A hilarious and touching trip back to high school
If the names Charlie Townsend and Kelly Garrett mean anything to you, if you can picture the lead singer from Wham!, if you have pulled on a pair of leg warmers or rolled on thick layers of Bonne Bell, then allow me to introduce you to your new BFF, The Aqua Net Diaries: Big Hair, Big Dreams, Small Town. Award-winning author Jennifer Niven has written a memoir that brings readers back to the 1980s, plunks us down in her Midwestern high school and delights us with the trials and tribulations of coming of age as a small town girl with big city dreams. As Niven writes, "Life was innocent, good. There was angst, but it mostly involved having a bad hair day, finding the next party, worrying about saying and doing the right thing, wrestling with geometric theorems, trying not to die of boredom, and wanting to be noticed by the one boy we all loved more than anything.It was a time when anything was possible."

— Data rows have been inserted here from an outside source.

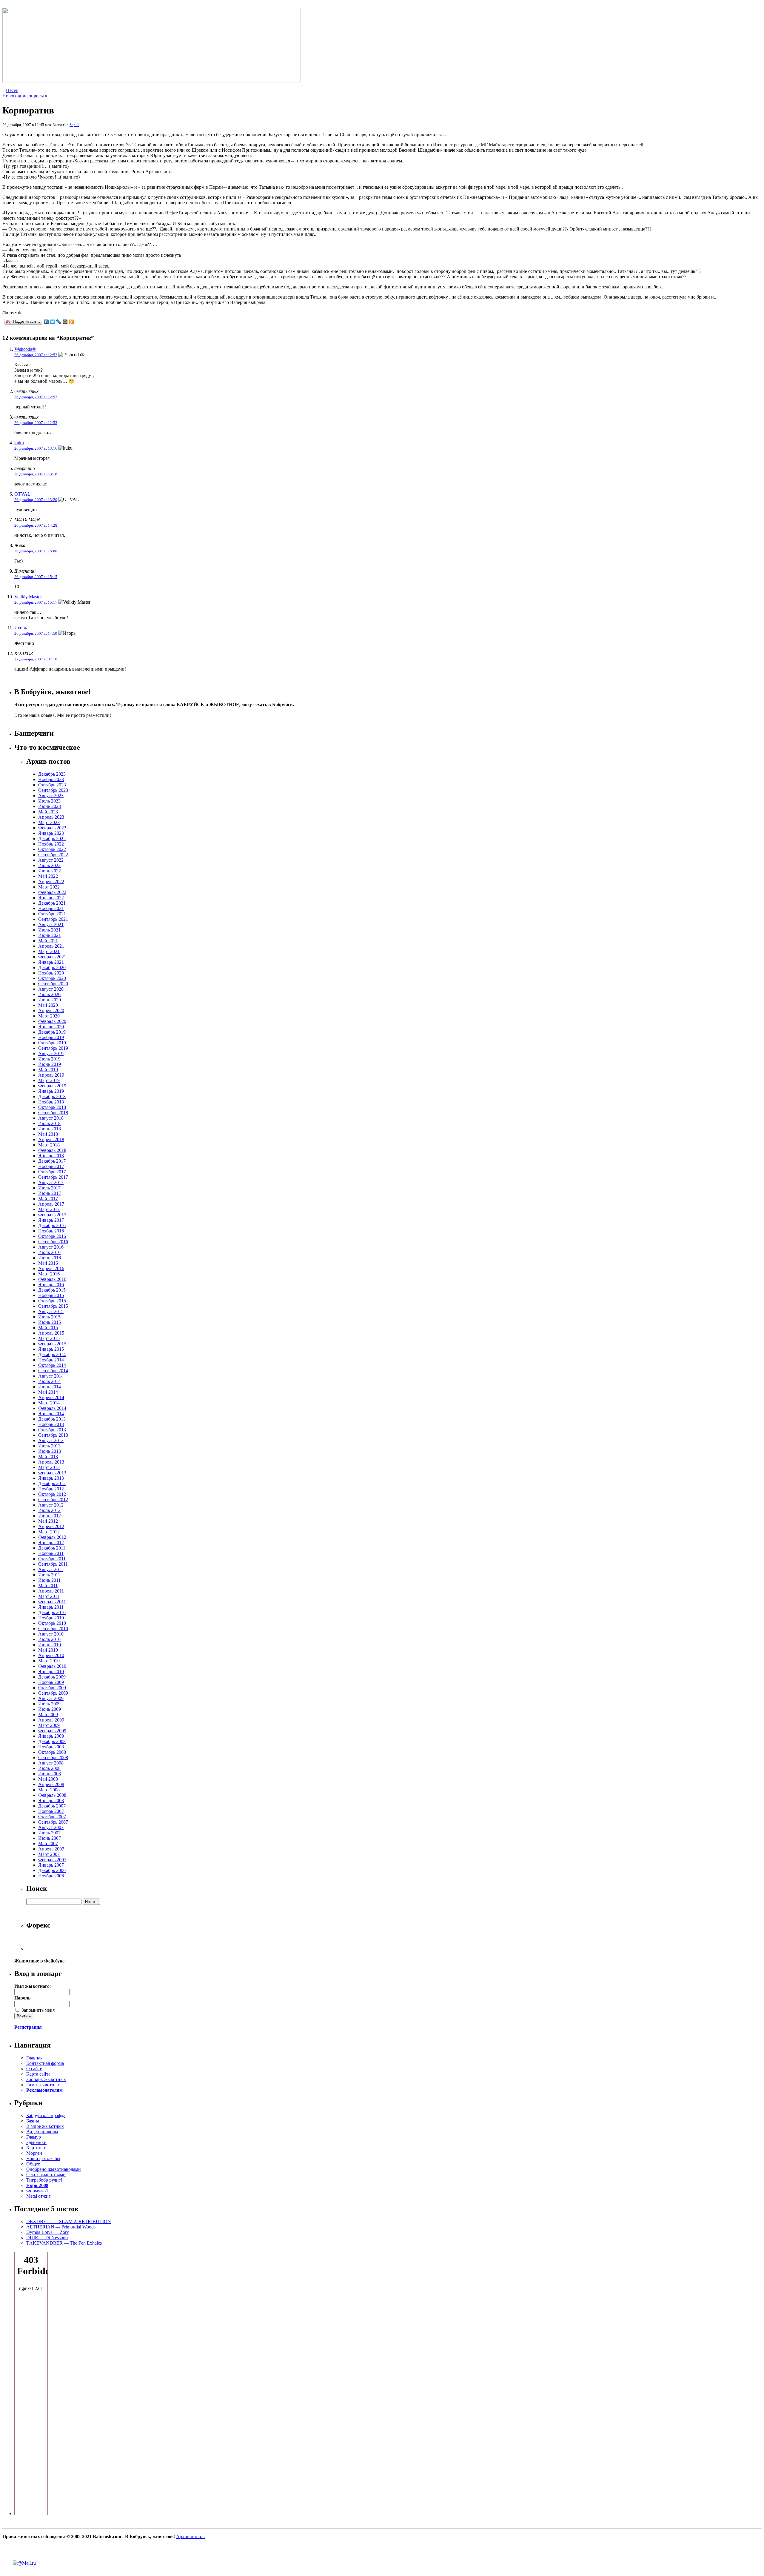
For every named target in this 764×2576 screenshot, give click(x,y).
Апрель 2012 (51, 1526)
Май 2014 (48, 1392)
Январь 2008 (51, 1800)
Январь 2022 (51, 897)
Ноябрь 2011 (51, 1553)
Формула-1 (37, 2190)
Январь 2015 (51, 1349)
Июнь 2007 (49, 1838)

Readers profit from Niven's propensity to be a pack rat. Amazingly, she has saved notes passed during class as well as journal entries, poems, songs and novellas she wrote, and even transcripts of phone conversations. The inclusion of these rare fossils of adolescent revelry and angst add immeasurable verity to her memoir. Down to the smallest detail - such as her pre-teen description of her canopy bed "with removable posts on top that make really good microphones" - Niven gifts readers with long-forgotten artifacts of teenage life. And she presents it all with laugh-out-loud, acerbic wit that brings to mind the style of David Sedaris. "I was the All-American girl living in the All-American City. But from the moment we moved to Richmond, I knew I would get out one day and go someplace bigger and faster, someplace where wild hogs didn't roam the streets and where men didn't eat the bark off trees."

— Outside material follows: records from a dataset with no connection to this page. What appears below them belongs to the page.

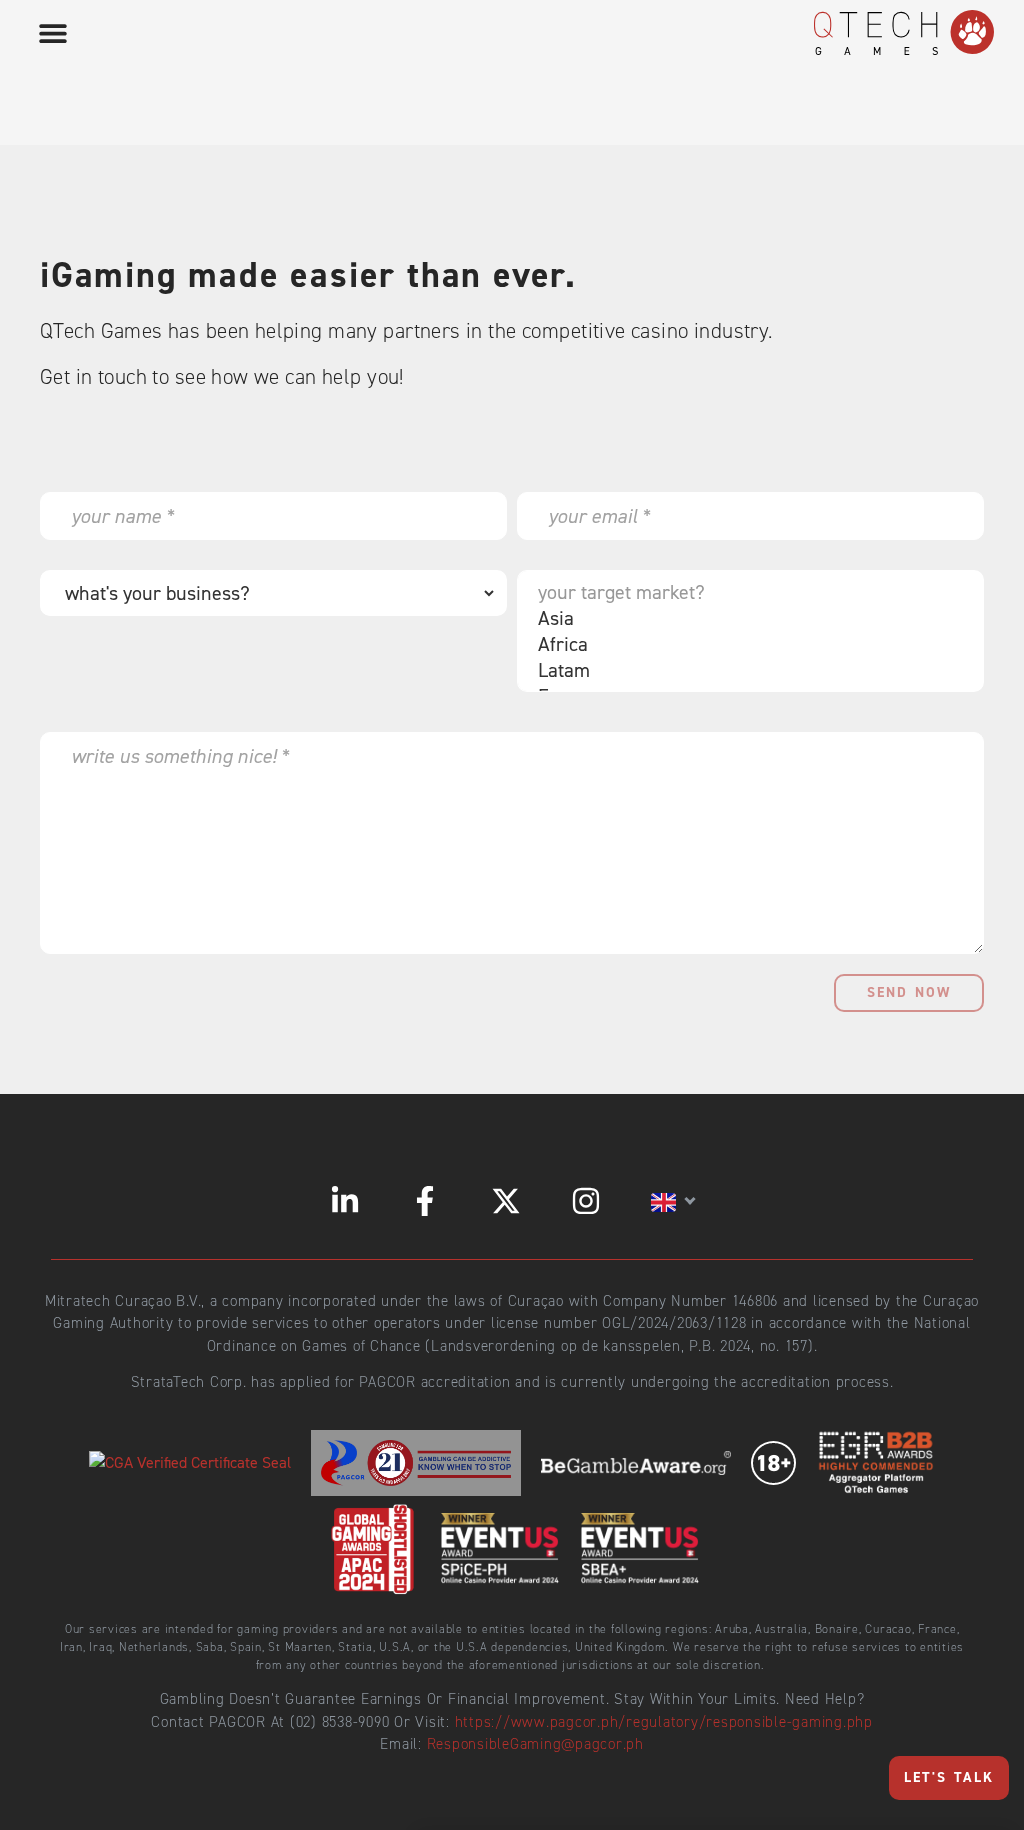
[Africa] (746, 644)
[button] (52, 32)
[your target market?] (746, 592)
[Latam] (746, 670)
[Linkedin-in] (345, 1201)
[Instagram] (586, 1201)
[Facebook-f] (425, 1201)
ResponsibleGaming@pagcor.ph (535, 1744)
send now (909, 992)
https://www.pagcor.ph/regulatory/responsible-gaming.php (664, 1722)
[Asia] (746, 618)
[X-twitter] (506, 1201)
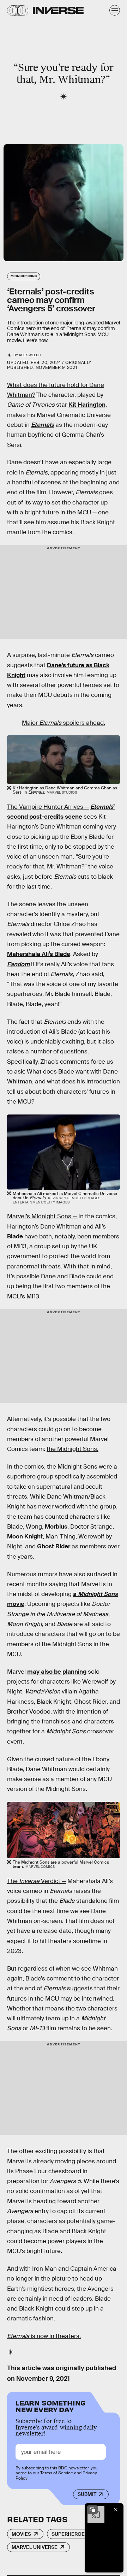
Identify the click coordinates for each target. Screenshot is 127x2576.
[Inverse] (58, 10)
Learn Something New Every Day (51, 2405)
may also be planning (56, 1671)
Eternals (42, 425)
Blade (15, 1236)
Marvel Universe (35, 2547)
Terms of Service (56, 2473)
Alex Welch (30, 355)
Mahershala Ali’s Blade (38, 954)
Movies (21, 2534)
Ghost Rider (53, 1546)
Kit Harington (86, 404)
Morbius (56, 1526)
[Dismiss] (115, 2509)
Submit (87, 2494)
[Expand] (92, 2509)
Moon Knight (25, 1536)
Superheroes (70, 2534)
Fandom (18, 964)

The Aqua Net Diaries guides readers in a look back on carefree days when complicated meant passing notes under the steely gaze of the Russian Lit. teacher and the worst day ever was reading "Jennifer McJunkin is a ho bag" on the bathroom stall. A time before life's tangible disappointments began to carve away at the person you thought you would become. A time when you might still become a rock star. The author presents the memories of her desperate yearning to escape this prototypical (aka, boring) Midwestern high school through the lens of a sentimental adult with equal yearning to return to the luxurious selfishness and complex simplicity of teenage life. Niven captures this loves-me, loves-me-not juxtaposition with perfect pitch.
Quill says: Take a hilarious and touching trip back to high school in the smart and sassy hands of Jennifer Niven!